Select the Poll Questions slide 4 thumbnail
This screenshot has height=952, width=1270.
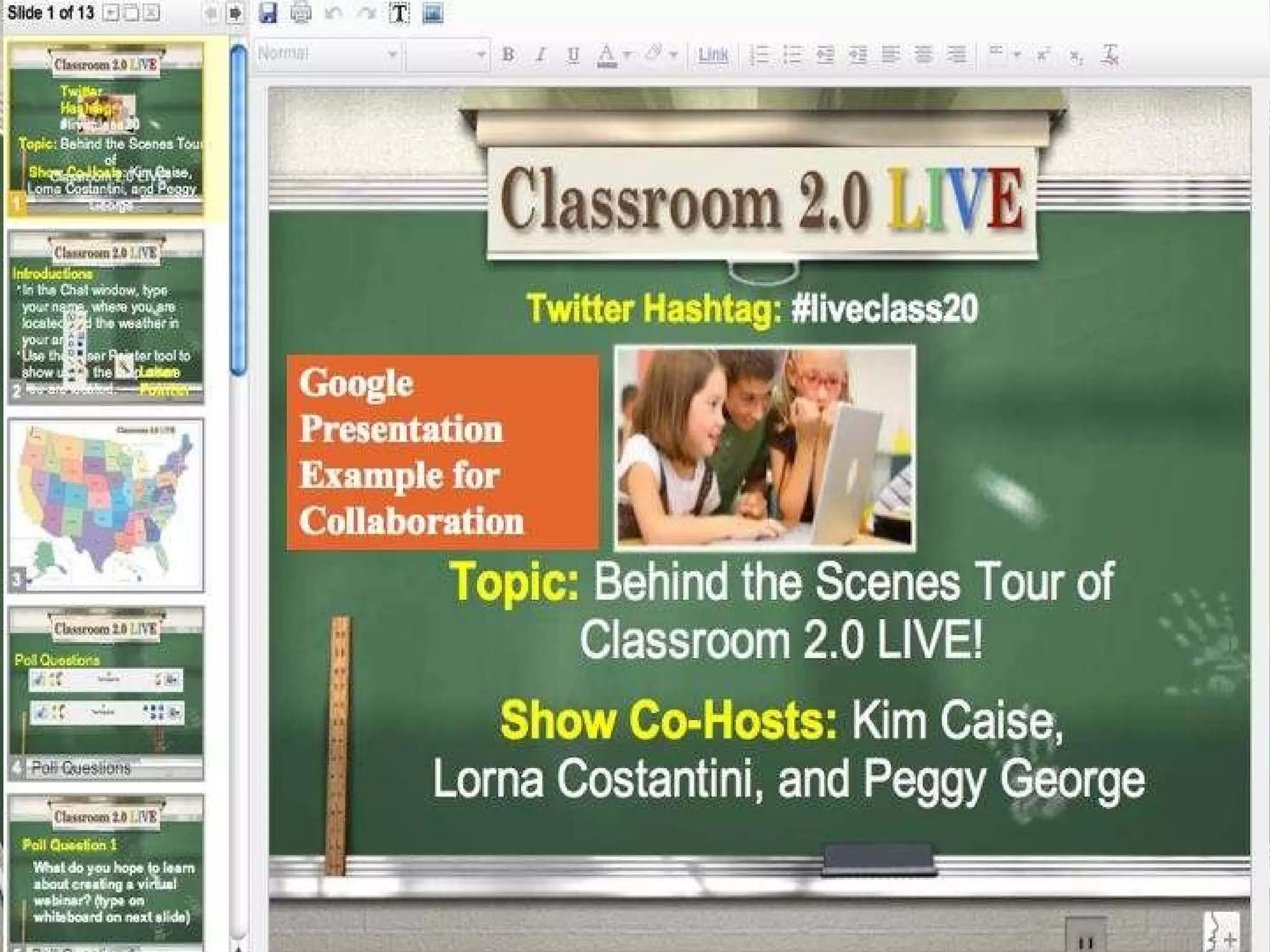pyautogui.click(x=105, y=693)
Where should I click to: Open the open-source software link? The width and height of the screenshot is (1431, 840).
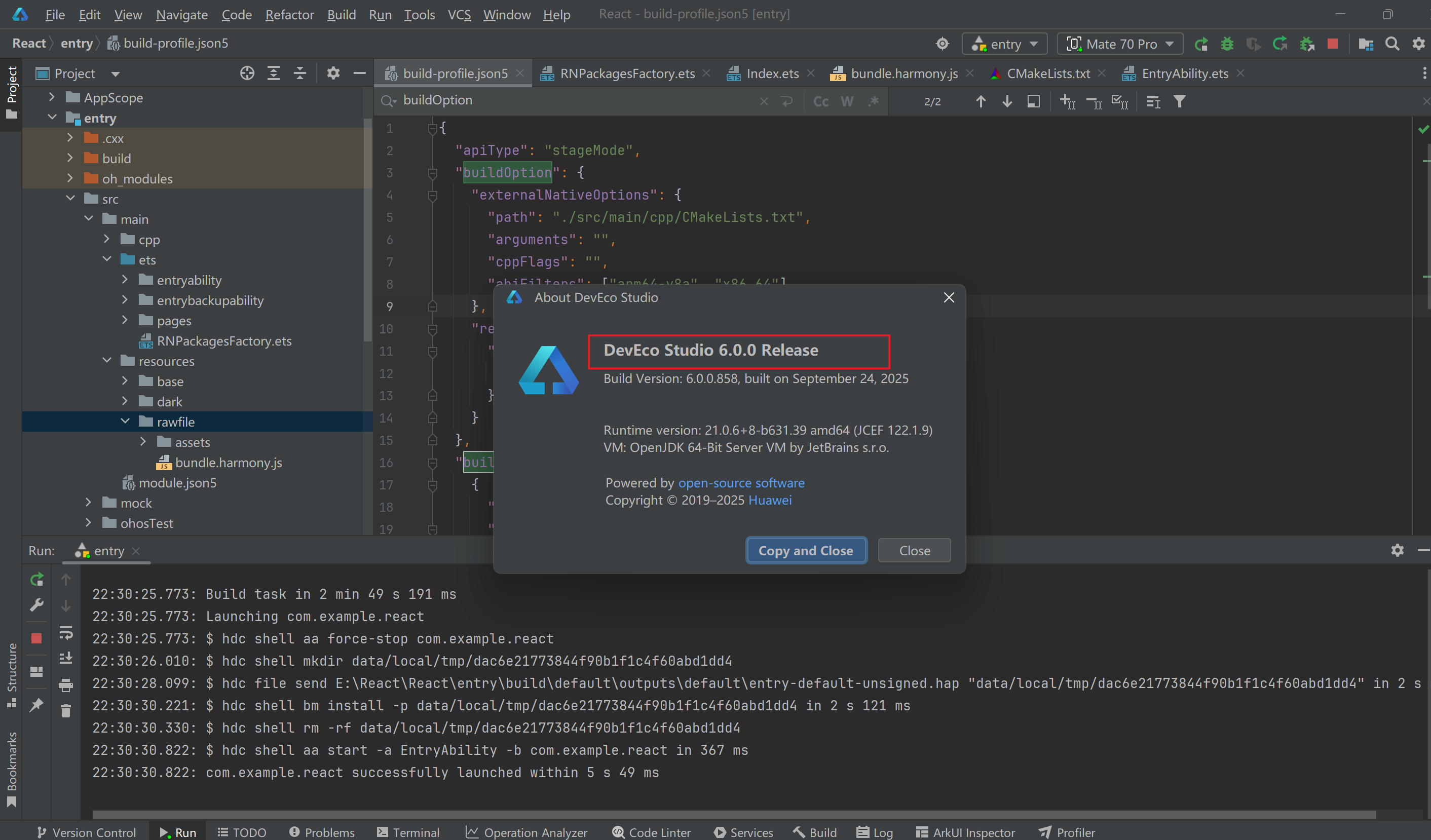point(741,482)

## ASSIGNED TASK
Working from the line with "This screenshot has height=952, width=1270." down through the last line of the records, give every line again exactly, but no pictures.

## EXERCISE RESPONSE
This screenshot has height=952, width=1270.
pyautogui.click(x=105, y=693)
Where should I click to: Open the open-source software link? The width and height of the screenshot is (1431, 840).
point(741,482)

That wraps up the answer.